= Problem details =
From the listing below, copy only the lines from the line that contains "Click the PivotTable" to the line that contains "Given: Open three-dot menu on Fotini's tweet", counting those two lines as part of the copy.

[[ Entries supplied, beginning ]]

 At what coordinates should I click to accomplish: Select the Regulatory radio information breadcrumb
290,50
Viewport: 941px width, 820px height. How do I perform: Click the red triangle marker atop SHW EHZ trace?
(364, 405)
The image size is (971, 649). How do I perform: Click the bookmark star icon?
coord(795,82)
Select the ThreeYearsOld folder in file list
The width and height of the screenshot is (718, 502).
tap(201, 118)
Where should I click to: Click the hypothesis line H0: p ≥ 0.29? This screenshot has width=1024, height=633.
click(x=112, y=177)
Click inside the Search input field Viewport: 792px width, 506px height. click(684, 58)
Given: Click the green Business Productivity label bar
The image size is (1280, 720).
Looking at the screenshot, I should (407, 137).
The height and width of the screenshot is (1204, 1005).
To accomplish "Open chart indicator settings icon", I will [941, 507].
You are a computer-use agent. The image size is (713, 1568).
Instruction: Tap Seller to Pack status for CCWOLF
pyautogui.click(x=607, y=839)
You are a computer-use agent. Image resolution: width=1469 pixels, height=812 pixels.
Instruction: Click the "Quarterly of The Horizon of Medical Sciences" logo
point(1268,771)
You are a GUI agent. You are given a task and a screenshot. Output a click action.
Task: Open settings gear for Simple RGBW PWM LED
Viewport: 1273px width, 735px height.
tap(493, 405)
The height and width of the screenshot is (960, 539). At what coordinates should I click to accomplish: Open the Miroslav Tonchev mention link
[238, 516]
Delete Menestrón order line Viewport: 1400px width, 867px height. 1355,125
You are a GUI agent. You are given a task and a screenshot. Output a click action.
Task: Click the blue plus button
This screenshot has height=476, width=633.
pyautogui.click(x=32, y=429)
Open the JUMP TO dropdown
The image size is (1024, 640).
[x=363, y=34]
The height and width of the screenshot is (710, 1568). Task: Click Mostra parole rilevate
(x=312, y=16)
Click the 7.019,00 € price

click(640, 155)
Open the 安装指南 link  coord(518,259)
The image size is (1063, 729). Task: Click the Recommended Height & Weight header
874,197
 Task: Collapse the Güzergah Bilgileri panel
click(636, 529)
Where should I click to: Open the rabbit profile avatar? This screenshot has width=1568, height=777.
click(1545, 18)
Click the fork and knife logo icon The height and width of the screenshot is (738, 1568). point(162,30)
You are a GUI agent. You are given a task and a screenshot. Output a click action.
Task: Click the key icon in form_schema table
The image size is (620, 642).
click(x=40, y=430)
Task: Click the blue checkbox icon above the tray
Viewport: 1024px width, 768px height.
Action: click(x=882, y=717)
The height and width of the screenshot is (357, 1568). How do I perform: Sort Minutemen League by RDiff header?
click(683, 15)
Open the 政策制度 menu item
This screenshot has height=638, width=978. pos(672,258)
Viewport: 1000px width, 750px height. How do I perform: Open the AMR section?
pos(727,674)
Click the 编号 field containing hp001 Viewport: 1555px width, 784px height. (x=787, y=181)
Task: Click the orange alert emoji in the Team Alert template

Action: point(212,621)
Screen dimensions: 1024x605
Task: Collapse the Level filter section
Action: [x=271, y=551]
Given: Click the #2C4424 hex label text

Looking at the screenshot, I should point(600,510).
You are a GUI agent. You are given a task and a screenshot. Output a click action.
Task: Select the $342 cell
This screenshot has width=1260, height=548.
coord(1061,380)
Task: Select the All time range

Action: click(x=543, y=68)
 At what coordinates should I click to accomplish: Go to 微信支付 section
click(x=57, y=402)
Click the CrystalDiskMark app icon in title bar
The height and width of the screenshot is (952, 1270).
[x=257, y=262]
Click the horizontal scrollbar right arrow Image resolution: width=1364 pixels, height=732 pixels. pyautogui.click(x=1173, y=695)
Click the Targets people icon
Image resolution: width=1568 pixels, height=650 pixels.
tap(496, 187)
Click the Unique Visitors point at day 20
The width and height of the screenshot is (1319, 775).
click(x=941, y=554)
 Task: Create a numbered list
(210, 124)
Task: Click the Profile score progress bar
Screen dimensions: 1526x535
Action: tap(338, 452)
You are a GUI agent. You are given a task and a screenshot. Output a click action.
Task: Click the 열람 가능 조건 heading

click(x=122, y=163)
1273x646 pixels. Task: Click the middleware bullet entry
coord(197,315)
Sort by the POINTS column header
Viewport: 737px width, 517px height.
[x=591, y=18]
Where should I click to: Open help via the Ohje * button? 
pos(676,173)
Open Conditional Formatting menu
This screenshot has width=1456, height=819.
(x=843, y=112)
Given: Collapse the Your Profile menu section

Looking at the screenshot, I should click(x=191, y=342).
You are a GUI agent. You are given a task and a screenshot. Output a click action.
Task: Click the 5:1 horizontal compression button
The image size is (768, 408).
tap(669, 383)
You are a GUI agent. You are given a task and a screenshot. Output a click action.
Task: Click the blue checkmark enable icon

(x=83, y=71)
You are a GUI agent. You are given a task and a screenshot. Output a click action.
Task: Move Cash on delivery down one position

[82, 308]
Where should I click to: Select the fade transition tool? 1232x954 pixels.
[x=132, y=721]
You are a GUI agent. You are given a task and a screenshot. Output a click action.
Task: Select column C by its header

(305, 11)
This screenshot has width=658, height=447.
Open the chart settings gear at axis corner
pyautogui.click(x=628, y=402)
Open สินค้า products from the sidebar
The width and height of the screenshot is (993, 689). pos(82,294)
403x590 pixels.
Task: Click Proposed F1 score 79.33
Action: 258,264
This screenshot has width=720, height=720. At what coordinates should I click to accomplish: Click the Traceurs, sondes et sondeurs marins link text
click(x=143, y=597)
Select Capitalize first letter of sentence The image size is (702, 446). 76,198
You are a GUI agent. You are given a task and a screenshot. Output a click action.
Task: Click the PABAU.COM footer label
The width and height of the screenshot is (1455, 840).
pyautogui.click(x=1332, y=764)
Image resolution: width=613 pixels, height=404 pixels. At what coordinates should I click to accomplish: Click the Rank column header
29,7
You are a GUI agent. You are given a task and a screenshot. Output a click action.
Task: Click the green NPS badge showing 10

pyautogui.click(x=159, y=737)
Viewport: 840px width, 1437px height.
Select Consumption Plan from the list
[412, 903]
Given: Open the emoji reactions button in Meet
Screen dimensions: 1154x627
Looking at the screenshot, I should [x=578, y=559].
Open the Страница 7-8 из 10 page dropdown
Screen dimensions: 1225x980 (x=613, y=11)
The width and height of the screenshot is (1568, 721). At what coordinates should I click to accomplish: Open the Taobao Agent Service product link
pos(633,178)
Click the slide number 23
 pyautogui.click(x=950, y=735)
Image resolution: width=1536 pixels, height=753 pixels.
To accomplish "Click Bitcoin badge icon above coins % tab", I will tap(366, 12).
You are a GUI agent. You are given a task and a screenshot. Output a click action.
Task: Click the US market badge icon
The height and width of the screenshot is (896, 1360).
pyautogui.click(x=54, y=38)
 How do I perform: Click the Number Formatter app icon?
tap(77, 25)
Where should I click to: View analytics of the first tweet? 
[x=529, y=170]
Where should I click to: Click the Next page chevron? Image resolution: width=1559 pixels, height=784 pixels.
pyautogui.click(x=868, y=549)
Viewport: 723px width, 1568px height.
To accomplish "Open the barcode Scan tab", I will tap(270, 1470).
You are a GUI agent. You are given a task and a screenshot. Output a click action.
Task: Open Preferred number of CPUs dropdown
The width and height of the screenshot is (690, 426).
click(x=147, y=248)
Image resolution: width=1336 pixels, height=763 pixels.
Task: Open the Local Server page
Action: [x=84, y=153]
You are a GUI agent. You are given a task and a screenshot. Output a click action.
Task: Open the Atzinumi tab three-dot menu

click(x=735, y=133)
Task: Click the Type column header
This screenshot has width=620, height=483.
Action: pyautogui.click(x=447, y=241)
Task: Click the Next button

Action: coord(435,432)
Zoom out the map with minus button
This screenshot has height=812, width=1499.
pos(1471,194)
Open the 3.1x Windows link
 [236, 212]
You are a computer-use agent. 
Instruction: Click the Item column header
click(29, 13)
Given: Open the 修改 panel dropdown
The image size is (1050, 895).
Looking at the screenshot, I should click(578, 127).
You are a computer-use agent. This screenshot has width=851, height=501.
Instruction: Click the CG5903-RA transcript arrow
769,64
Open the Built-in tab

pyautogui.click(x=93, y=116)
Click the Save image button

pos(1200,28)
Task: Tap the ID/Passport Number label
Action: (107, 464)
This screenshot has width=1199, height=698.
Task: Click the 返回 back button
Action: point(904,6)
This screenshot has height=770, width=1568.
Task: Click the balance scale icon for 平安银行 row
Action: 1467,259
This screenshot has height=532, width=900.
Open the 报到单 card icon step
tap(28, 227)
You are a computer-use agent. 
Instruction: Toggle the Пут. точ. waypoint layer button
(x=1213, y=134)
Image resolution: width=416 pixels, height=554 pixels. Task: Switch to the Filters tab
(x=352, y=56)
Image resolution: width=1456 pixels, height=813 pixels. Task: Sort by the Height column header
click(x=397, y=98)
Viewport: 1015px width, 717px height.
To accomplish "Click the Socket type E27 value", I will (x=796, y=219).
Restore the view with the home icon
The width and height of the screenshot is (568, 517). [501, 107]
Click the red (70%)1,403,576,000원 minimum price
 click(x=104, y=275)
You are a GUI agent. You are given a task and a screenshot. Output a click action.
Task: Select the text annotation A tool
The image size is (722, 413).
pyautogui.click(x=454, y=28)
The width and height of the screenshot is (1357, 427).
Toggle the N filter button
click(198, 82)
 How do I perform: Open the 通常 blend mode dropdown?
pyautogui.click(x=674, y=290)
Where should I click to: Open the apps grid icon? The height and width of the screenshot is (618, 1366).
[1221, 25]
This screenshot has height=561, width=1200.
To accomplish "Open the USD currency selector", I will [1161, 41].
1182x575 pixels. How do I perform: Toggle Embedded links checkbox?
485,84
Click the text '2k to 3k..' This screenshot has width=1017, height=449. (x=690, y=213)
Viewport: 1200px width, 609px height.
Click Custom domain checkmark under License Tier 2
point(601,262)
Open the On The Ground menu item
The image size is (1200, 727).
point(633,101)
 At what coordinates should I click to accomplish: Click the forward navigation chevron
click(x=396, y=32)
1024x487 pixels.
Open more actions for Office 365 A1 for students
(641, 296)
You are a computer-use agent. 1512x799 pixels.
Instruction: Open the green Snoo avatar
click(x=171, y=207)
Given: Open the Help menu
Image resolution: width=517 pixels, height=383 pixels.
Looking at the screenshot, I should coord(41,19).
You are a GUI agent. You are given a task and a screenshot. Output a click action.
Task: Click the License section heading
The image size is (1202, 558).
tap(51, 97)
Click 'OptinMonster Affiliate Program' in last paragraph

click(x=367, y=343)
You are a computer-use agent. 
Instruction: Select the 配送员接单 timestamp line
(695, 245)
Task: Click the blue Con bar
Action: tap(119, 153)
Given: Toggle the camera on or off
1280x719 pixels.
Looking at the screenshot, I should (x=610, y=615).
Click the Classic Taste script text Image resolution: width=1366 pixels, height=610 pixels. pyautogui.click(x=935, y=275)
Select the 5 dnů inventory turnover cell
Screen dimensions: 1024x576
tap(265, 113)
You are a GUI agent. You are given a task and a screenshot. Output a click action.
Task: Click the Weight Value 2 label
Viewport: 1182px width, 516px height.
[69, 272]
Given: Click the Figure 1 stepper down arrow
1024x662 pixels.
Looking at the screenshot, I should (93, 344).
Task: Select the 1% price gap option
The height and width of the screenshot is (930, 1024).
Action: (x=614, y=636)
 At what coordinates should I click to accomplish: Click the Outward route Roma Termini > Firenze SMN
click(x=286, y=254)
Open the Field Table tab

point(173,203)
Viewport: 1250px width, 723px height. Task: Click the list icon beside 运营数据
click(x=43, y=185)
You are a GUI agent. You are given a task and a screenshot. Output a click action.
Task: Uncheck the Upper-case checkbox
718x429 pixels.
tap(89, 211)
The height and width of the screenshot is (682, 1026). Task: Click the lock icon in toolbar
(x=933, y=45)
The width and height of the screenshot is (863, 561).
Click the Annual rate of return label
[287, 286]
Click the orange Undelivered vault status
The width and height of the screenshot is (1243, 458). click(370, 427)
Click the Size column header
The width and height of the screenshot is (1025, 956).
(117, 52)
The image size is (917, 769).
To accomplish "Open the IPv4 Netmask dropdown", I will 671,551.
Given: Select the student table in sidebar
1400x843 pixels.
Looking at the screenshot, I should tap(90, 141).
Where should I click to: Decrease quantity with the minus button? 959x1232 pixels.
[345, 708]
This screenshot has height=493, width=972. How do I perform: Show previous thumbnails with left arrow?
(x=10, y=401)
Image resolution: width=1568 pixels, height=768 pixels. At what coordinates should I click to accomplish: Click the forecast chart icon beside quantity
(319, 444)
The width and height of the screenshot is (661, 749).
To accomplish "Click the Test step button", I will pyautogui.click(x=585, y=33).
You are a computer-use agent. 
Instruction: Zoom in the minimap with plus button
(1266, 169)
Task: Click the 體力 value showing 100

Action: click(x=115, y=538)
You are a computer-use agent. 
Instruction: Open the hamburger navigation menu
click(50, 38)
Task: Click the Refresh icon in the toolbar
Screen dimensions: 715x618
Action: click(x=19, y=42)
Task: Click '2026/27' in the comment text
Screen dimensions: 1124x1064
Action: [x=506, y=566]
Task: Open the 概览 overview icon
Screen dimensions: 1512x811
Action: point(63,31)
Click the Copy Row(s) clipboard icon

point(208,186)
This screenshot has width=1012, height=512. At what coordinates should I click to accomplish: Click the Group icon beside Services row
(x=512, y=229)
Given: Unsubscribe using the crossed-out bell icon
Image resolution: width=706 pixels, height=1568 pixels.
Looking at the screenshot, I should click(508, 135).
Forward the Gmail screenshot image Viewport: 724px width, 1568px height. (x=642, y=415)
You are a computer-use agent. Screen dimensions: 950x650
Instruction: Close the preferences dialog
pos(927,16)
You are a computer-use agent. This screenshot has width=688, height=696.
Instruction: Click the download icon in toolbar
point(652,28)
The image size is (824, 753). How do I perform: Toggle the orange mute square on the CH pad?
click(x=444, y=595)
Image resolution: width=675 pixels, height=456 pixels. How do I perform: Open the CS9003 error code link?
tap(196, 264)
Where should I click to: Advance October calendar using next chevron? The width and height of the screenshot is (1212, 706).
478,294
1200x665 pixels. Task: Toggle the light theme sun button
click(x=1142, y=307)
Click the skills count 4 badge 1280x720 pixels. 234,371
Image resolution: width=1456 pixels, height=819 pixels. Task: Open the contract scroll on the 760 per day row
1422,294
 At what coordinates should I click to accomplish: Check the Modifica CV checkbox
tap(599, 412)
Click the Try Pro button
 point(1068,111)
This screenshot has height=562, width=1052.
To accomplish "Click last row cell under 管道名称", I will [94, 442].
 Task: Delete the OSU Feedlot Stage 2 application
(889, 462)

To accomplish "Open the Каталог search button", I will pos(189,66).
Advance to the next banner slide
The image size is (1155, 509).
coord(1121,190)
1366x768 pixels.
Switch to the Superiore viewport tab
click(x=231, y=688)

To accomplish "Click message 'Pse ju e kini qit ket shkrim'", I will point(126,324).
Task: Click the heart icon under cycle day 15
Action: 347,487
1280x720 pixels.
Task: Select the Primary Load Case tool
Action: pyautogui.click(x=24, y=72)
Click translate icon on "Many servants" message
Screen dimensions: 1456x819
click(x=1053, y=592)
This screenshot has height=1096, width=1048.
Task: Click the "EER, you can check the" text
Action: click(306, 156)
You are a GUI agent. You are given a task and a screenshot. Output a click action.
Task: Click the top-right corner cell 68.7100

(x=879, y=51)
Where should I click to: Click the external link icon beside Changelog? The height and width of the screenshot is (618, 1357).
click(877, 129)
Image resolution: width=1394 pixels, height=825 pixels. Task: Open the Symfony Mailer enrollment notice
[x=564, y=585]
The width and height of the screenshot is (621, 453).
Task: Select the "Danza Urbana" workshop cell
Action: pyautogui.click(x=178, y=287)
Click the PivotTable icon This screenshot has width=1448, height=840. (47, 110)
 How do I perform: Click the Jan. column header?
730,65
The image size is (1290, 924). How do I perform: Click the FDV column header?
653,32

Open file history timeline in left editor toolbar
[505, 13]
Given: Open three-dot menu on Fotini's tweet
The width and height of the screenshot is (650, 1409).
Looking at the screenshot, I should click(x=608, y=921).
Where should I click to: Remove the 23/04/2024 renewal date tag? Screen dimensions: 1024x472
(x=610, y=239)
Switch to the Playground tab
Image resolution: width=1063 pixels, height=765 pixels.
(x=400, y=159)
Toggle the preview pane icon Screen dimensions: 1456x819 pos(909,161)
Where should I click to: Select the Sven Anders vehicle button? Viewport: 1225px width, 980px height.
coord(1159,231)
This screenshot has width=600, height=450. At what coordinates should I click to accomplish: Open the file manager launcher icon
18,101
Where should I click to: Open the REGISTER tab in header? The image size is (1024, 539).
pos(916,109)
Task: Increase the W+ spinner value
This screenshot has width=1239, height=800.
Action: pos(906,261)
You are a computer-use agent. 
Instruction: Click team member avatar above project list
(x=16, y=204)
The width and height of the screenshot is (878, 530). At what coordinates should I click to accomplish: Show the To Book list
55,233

[[ Entries supplied, end ]]

= Written reply =
Click the PivotTable icon This screenshot has width=1448, height=840. (47, 110)
 How do I perform: Click the Jan. column header?
730,65
The image size is (1290, 924). How do I perform: Click the FDV column header?
653,32

Open file history timeline in left editor toolbar
[505, 13]
Given: Open three-dot menu on Fotini's tweet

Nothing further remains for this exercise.